Core net interest margin stood at 3.46% for the bank because of an income tax refund worth Rs 7,000 crore and 3.73% on an interest-earning asset basis. In the March quarter, the net interest margin was at 3.54% on total assets.

The private sector bank's asset quality improved, with the gross non-performing assets ratio at 1.33% as of March 31, compared to 1.42% in the previous quarter. The net NPA ratio fell to 0.43% from 0.46% in the prior quarter.

The bank's gross advances rose 5.4% on the year to Rs 26.43 lakh crore.

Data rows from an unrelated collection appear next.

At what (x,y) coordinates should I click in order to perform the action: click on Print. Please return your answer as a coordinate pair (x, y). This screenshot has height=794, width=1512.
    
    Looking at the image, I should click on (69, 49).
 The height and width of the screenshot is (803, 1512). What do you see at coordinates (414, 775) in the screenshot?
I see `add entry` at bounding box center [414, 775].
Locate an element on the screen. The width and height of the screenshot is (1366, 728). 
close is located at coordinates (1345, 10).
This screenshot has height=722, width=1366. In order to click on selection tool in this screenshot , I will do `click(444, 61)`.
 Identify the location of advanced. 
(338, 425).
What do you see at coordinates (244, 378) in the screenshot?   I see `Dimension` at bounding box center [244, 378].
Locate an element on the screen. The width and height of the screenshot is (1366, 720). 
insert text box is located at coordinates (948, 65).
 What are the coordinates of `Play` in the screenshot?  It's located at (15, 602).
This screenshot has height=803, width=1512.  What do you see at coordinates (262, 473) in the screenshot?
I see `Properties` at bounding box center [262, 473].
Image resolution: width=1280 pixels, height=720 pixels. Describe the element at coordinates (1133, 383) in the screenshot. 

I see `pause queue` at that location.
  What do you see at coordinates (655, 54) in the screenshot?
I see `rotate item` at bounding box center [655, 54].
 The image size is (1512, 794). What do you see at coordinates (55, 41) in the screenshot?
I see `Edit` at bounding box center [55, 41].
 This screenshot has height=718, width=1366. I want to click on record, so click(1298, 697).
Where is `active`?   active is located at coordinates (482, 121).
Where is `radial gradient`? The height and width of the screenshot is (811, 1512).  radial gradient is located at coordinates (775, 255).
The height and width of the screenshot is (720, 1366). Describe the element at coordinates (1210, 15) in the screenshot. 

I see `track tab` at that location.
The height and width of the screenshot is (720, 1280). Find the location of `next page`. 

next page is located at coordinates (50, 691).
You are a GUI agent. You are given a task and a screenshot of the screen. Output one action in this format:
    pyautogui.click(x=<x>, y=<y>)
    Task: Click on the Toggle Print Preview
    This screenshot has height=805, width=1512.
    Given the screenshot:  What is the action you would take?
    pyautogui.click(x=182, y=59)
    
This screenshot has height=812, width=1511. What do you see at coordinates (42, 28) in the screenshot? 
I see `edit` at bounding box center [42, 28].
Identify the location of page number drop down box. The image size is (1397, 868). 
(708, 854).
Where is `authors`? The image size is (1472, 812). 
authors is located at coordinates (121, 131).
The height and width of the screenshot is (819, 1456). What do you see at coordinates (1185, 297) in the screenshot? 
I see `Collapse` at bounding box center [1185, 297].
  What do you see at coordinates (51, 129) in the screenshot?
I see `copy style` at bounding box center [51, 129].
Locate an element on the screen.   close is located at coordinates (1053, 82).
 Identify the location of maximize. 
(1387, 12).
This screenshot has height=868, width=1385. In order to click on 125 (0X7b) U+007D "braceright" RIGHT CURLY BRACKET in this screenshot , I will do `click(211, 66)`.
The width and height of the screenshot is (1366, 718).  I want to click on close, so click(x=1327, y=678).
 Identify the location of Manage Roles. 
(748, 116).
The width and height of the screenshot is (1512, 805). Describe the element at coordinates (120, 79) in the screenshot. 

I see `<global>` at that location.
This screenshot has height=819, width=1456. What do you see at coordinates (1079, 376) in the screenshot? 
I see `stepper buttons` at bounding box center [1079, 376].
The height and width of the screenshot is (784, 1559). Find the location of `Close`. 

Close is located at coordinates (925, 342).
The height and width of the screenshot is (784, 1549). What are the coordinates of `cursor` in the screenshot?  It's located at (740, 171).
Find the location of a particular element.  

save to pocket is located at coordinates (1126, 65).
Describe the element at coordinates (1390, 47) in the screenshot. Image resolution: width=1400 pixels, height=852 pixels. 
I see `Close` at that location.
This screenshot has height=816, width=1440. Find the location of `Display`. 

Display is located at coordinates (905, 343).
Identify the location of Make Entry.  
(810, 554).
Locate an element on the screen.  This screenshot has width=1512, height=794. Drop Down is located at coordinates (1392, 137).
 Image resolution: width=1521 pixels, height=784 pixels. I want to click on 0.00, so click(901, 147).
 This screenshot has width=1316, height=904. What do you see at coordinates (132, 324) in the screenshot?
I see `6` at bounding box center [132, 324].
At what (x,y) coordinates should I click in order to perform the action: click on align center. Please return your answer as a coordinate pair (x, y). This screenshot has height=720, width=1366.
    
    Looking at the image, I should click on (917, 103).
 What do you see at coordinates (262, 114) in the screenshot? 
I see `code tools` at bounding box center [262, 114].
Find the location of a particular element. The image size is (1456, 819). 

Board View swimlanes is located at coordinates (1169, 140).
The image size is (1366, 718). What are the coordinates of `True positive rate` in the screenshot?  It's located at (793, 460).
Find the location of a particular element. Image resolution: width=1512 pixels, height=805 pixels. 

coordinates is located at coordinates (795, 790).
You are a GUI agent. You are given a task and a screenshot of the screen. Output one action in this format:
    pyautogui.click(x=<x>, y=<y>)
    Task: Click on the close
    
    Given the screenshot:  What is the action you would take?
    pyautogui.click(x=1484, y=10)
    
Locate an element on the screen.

Retail loans of the bank grew 9% on the year, and commercial and rural rose by nearly 13%. Corporate and other wholesale loans fell by 4%. Overseas advances contributed nearly 2% to overall advances.

Answering a query on corporate loans, Chief Financial Officer Srinivasan Vaidyanathan said in a post-earnings call that the bank has been degrowing its corporate loan book because pricing was not making sense.

However, the bank will continue to look at price and quality when extending corporate loans. Additionally, corporates have been taking a 'wait and watch mode' amid geopolitical headwinds due to uncertainty from the ongoing tariff situation.

On growing retail book, Vaidyanathan said that there is a lot of opportunity for this space in India due to low penetration.

On loan growth, he said that the bank's aim has been to increase loan growth at par with industry levels in 2026-27.

The bank's credit-to-deposit ratio is at 96.5% as compared to over 100% last year, Vaidyanathan said.

He said that the bank aims to achieve the CD ratio prior to Housing Development Finance Corp Limited and HDFC Bank merger level of around 85-90% by 2026-27 (Apr-Mar).